Your answer should consist of each line below that contains the string "beside".

-- Records shown follows --

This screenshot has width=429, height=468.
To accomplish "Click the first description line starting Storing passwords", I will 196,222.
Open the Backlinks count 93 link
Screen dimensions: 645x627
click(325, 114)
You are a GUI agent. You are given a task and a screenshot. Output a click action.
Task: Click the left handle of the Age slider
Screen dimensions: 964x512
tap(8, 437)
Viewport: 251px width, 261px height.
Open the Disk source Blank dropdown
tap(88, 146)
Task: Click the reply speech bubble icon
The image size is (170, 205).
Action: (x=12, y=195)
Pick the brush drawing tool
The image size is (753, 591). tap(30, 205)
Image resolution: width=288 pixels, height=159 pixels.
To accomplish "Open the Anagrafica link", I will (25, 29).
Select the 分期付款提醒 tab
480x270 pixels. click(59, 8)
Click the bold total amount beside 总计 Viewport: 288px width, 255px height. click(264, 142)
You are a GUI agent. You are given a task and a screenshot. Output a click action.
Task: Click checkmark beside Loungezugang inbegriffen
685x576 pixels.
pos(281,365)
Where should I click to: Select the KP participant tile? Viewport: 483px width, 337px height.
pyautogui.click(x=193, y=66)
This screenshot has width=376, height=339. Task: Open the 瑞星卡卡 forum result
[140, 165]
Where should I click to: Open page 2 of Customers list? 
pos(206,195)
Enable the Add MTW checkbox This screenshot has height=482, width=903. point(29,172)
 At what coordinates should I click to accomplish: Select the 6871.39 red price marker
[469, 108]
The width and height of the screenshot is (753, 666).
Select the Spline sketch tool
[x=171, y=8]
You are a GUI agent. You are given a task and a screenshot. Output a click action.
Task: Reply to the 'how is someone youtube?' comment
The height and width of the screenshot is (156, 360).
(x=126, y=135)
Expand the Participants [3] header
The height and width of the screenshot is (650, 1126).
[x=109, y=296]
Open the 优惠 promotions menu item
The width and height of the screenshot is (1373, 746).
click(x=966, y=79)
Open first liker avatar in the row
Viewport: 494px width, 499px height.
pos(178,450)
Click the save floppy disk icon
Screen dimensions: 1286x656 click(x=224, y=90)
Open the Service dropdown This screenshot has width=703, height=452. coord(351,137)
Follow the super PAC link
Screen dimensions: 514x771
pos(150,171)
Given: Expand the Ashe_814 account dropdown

-- Records shown concluded --

Response area:
Click the bold total amount beside 总计 Viewport: 288px width, 255px height. click(264, 142)
Task: Click checkmark beside Loungezugang inbegriffen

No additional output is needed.